(Records from a data source)
--- Start ---

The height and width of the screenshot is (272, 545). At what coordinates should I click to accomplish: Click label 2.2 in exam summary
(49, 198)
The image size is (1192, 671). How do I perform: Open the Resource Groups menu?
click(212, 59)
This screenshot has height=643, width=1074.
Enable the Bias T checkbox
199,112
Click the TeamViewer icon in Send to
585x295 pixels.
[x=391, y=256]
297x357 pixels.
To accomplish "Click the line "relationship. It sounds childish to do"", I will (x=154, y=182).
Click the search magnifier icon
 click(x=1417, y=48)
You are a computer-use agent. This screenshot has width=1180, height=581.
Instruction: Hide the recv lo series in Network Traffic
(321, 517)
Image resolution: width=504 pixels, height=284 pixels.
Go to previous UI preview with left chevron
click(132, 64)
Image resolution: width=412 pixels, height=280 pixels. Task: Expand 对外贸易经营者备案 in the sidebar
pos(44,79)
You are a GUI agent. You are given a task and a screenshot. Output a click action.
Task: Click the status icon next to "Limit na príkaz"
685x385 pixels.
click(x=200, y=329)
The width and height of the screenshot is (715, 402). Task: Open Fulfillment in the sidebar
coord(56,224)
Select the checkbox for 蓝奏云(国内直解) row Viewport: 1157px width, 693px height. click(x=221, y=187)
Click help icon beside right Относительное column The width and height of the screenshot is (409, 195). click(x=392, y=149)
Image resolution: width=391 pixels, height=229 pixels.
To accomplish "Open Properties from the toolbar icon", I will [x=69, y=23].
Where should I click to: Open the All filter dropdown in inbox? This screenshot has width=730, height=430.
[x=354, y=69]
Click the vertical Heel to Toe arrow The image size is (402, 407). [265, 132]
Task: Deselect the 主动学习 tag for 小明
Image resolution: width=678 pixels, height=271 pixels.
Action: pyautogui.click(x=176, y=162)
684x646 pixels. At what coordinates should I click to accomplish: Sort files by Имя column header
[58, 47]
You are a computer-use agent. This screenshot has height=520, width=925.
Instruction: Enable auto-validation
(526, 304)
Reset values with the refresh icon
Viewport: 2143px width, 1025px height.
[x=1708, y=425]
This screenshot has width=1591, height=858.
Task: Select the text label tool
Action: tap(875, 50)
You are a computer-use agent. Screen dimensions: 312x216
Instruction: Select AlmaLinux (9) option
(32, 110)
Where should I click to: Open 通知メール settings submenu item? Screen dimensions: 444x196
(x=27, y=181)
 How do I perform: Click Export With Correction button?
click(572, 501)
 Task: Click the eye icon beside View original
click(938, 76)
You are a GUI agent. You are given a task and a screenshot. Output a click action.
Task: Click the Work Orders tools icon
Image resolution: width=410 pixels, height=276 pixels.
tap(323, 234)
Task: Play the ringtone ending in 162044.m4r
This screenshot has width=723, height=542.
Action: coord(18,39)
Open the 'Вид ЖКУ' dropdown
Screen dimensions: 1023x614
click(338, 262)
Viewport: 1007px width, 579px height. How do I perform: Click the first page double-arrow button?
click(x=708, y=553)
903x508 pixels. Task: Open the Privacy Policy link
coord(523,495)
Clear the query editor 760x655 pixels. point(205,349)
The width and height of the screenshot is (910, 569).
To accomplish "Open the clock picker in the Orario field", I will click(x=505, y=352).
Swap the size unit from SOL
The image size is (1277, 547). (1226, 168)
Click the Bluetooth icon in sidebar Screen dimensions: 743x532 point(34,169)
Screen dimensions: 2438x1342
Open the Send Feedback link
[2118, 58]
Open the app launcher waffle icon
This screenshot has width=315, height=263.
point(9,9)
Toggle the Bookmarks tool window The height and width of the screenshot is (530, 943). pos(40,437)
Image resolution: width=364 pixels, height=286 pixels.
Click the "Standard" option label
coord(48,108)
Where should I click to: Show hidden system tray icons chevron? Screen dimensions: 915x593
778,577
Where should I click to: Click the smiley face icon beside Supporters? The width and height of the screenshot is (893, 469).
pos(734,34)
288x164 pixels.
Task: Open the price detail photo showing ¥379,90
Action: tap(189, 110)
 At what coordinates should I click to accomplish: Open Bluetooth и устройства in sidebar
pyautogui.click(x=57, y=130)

--- End ---

Reproduce the material beginning with the line that contains "You are a computer-use agent. Screen" and continuing through the line that contains "(x=27, y=181)", with the requests unchanged. Rescale every click coordinate in the answers by multiplying it by 2.45 and rounding to a whole number, with halves rounded up.

You are a computer-use agent. Screen dimensions: 312x216
Instruction: Select AlmaLinux (9) option
(78, 270)
Where should I click to: Open 通知メール settings submenu item? Screen dimensions: 444x196
(x=66, y=443)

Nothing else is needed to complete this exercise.